That being said, you don't just 'find out' whether or not a pointer is a bad pointer because what a pointer holds is only an address and it is an address that can be of any context so to determine if a pointer is bad depends on what you consider bad. A tell-tale sign is usually a program crash or just outright runtime errors, though.

I'm not saying you cannot find out if a pointer is bad, I'm saying it's not as easy as determining whether 'x == NULL'.

You can try to debug a linked list by printing the values/addresses of each node/step and check if those are what you expect.

commented: Agree :) +14

When it comes to corrupt pointers (as in, pointer that hold a non-NULL address, but the address points no-where (a freed memory, or otherwise)), there really isn't any mechanism to find out about it after the fact, except via a crash or other weird behaviors.

The name of the game here is prevention.

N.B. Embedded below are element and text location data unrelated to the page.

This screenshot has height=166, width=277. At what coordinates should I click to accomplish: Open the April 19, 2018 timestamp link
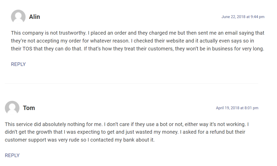[237, 108]
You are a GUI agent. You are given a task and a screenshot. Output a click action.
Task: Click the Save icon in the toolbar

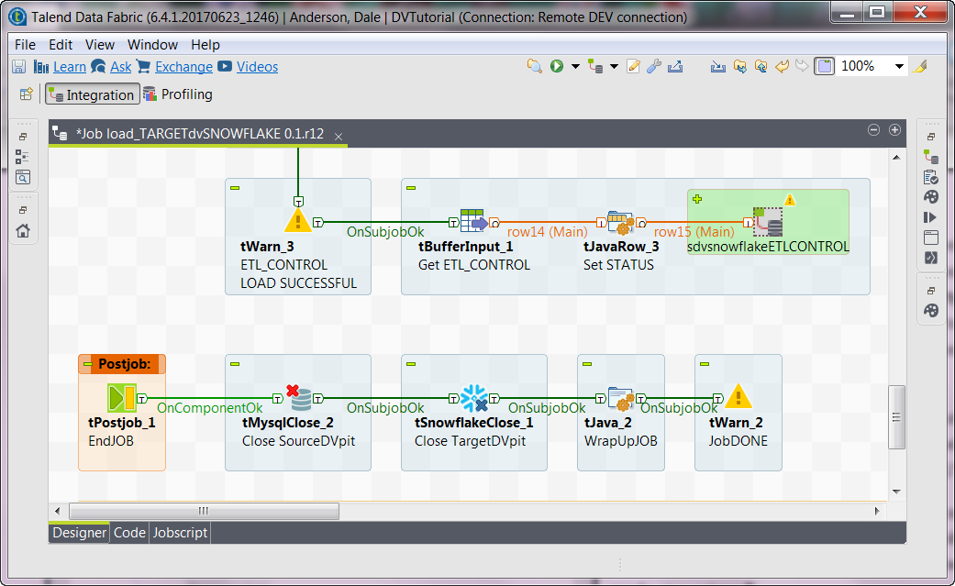click(x=18, y=67)
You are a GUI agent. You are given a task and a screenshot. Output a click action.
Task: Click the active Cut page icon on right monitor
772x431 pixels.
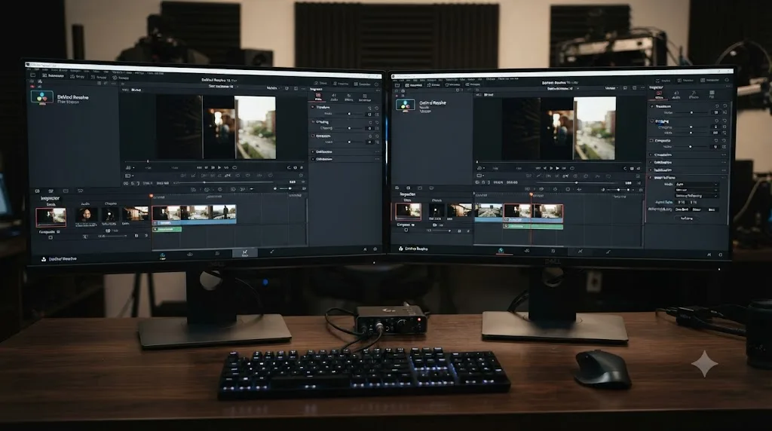[501, 251]
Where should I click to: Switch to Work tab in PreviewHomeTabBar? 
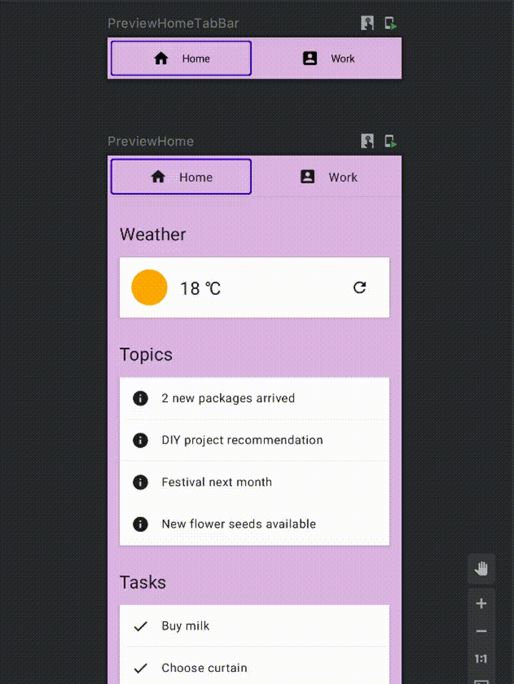[328, 58]
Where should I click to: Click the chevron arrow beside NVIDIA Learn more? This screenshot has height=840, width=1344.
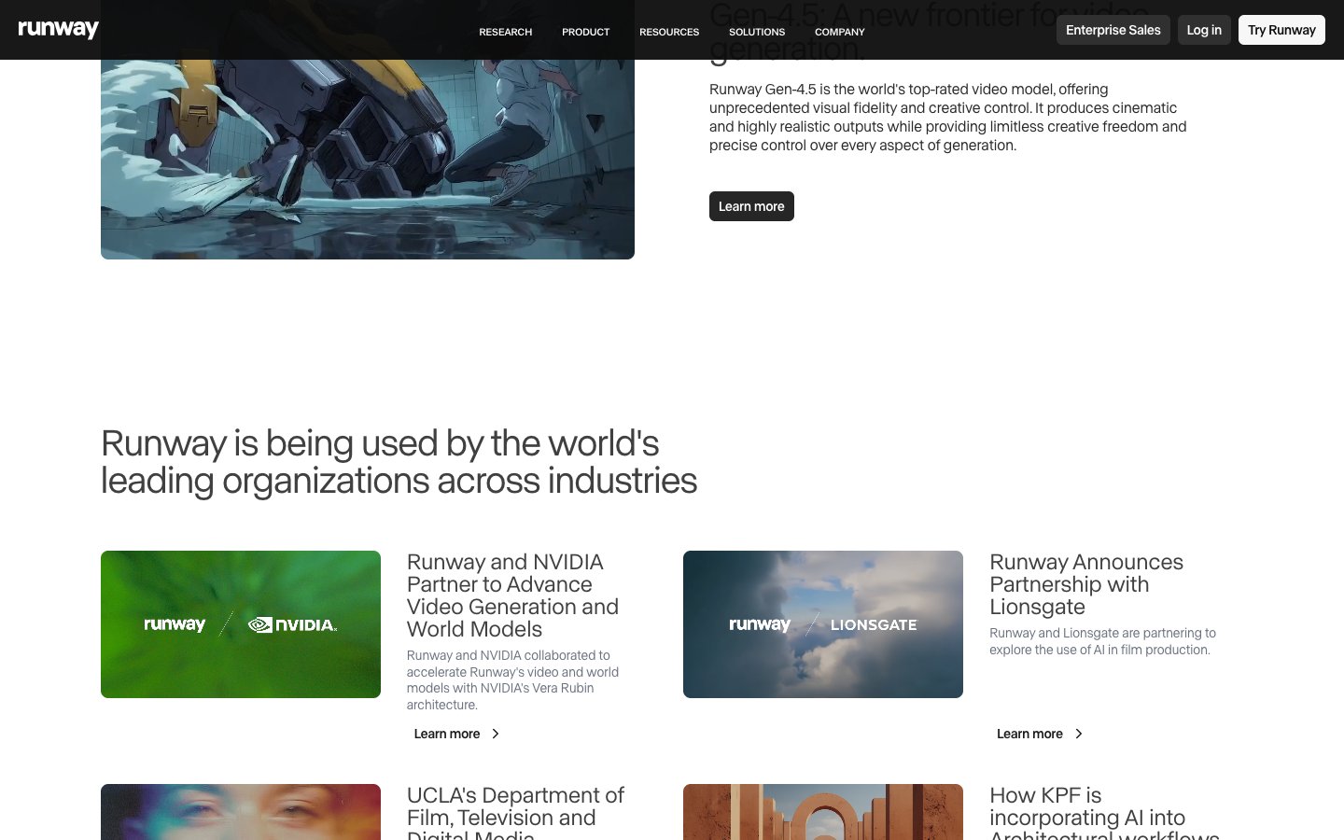pos(496,734)
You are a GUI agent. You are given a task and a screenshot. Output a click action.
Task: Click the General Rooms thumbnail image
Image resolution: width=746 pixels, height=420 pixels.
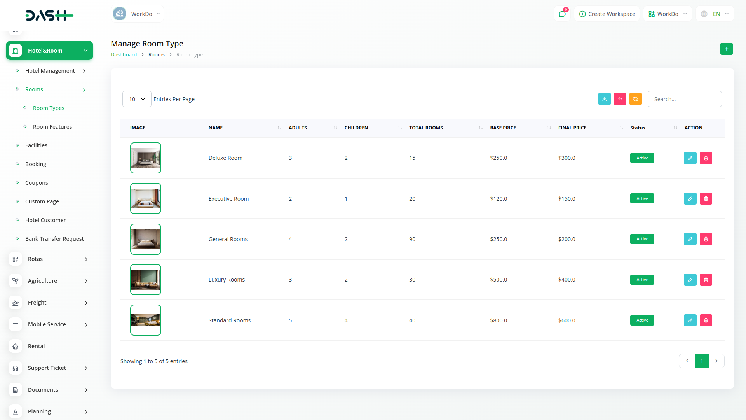coord(146,239)
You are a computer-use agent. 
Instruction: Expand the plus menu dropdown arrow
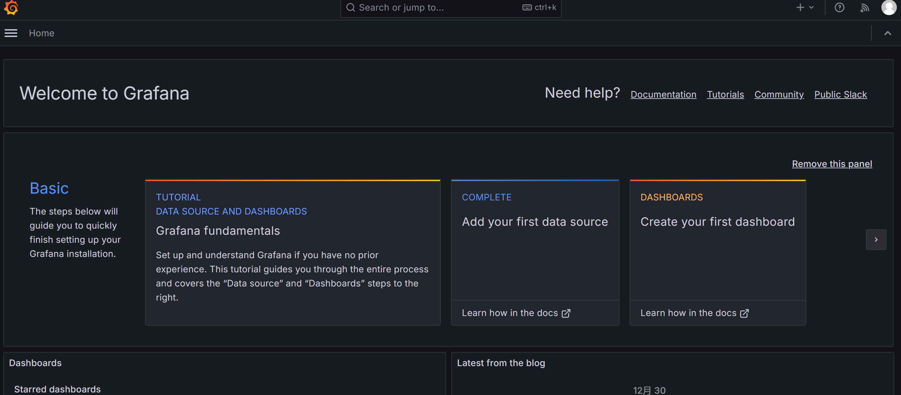pyautogui.click(x=811, y=7)
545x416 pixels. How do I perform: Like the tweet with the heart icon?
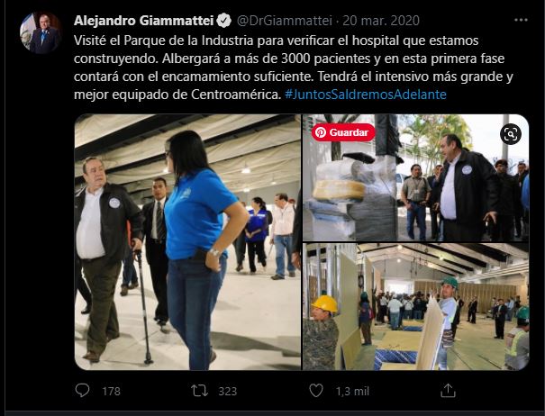[316, 391]
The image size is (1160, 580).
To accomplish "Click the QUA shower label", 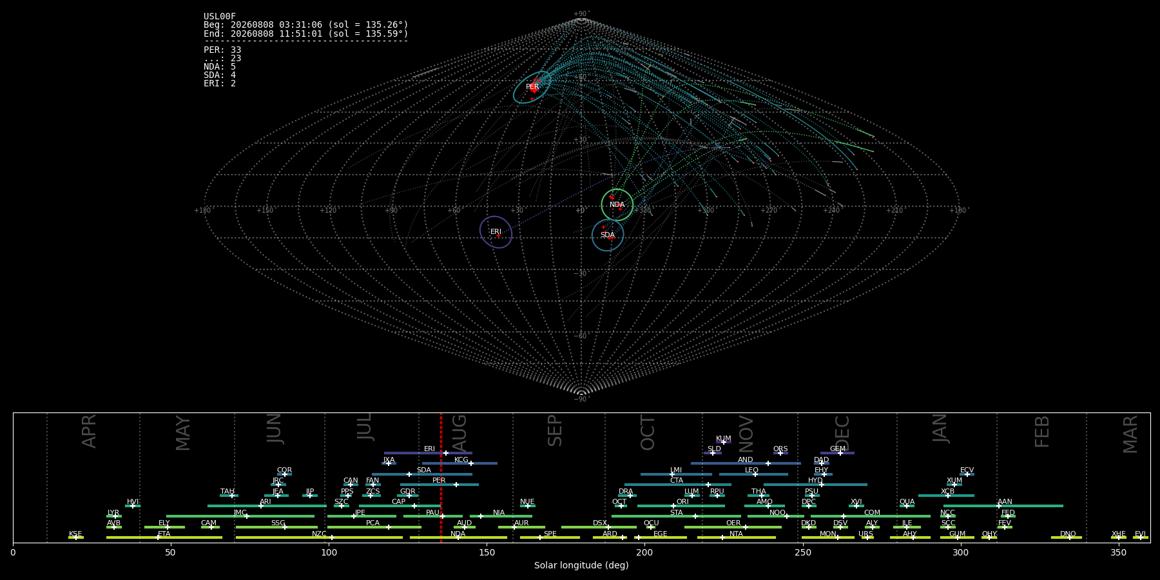I will (907, 502).
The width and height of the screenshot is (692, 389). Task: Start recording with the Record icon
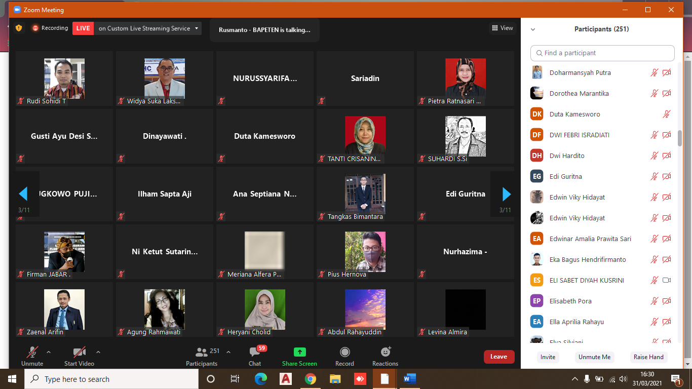(x=344, y=353)
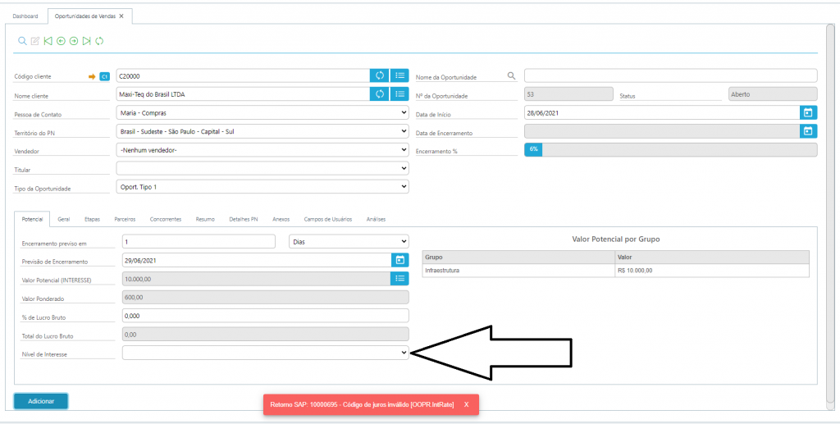Expand the Pessoa de Contato dropdown

263,112
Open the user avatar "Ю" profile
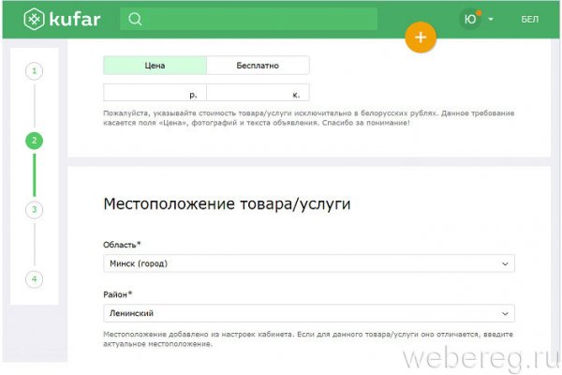Viewport: 562px width, 375px height. coord(469,20)
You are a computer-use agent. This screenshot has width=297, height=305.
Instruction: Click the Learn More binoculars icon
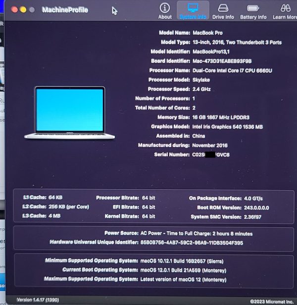pyautogui.click(x=285, y=9)
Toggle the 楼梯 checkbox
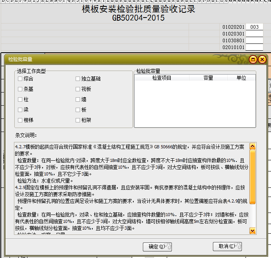Image resolution: width=271 pixels, height=258 pixels. [x=20, y=120]
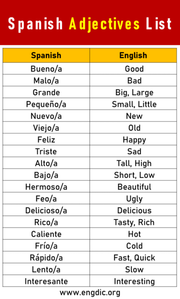The width and height of the screenshot is (180, 299).
Task: Click the word Feliz
Action: point(46,140)
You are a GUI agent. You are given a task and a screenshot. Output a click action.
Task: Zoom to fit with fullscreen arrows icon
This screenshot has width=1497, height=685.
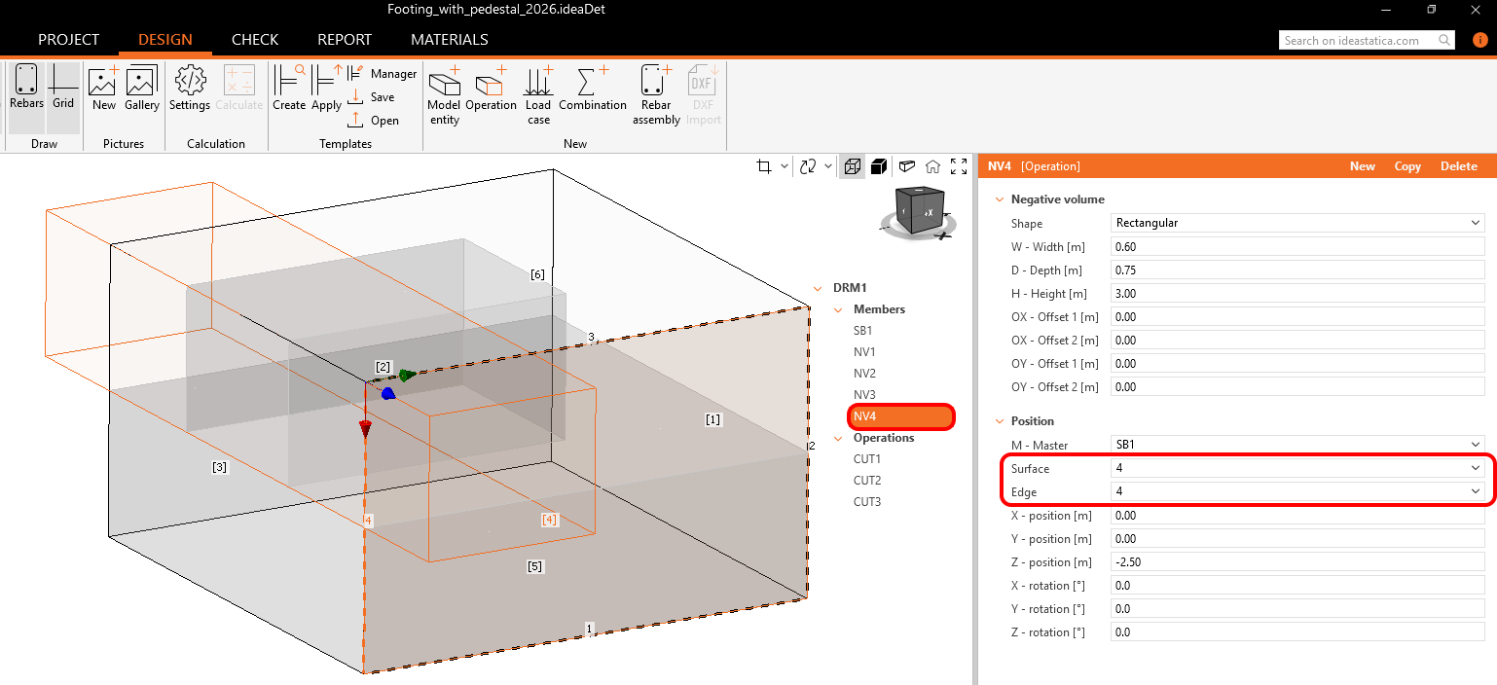(x=959, y=166)
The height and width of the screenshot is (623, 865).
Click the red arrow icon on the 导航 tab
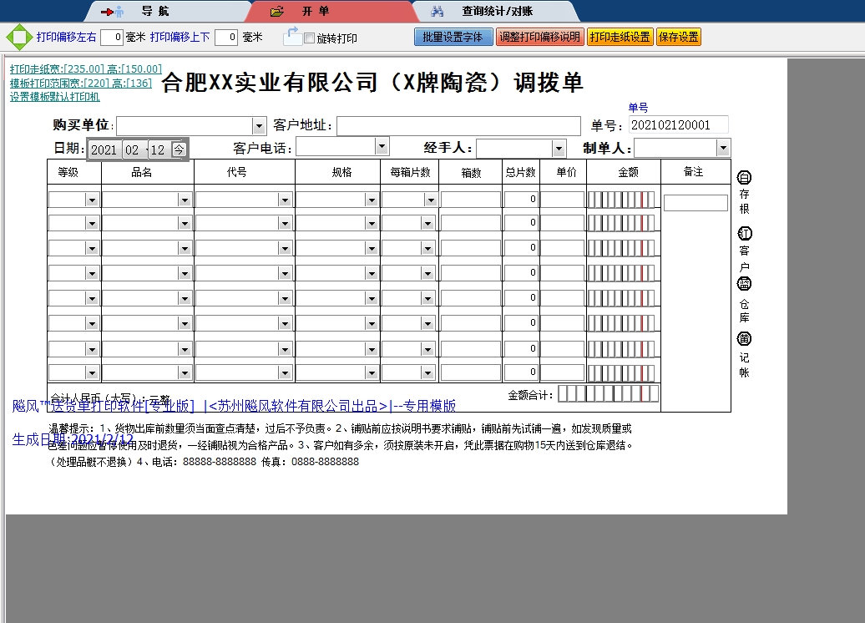point(106,11)
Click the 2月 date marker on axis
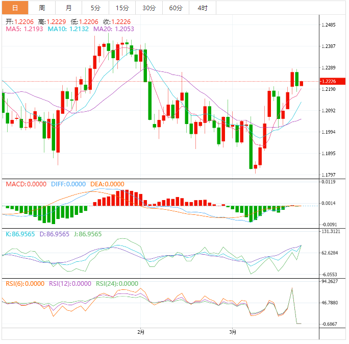 tap(141, 332)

You have to be disciplined and vigilant to make sure that you keep your pointers consistent.

Otherwise, if you do have problems for which you suspect that you have pointer problems, there are external tools you can use to find the problem(s). In particular, a good debugger should allow you to track pointer addresses as you step through the code, so, you can manually inspect those pointer values. Then, there are memory profiling tools, like Valgrind (under Unix-like environments) which is really good for that, I'm sure VC++ has nice tools too. A memory tool like that should detect "dangling" pointers (pointers that refer to memory that was freed), memory leaks (when you no longer have any pointer pointing to some memory that was not yet freed, which means you can never free it), and it will be much stricter about memory accesses and be able to trace the offending code (illegal access) back to the line of code that it originated from. This is makes the process of finding such errors much easier.

But again, the best remedy is prevention. Once you develop good discipline and techniques to deal with dynamic memory and pointers, those problems just never occur anymore (e.g., I haven't really used a memory debugger in many years, that's why I don't even know how well VC++ does it, I just never use these tools anymore, except for the occasional Valgrind runs that tell me I have 0 memory issues).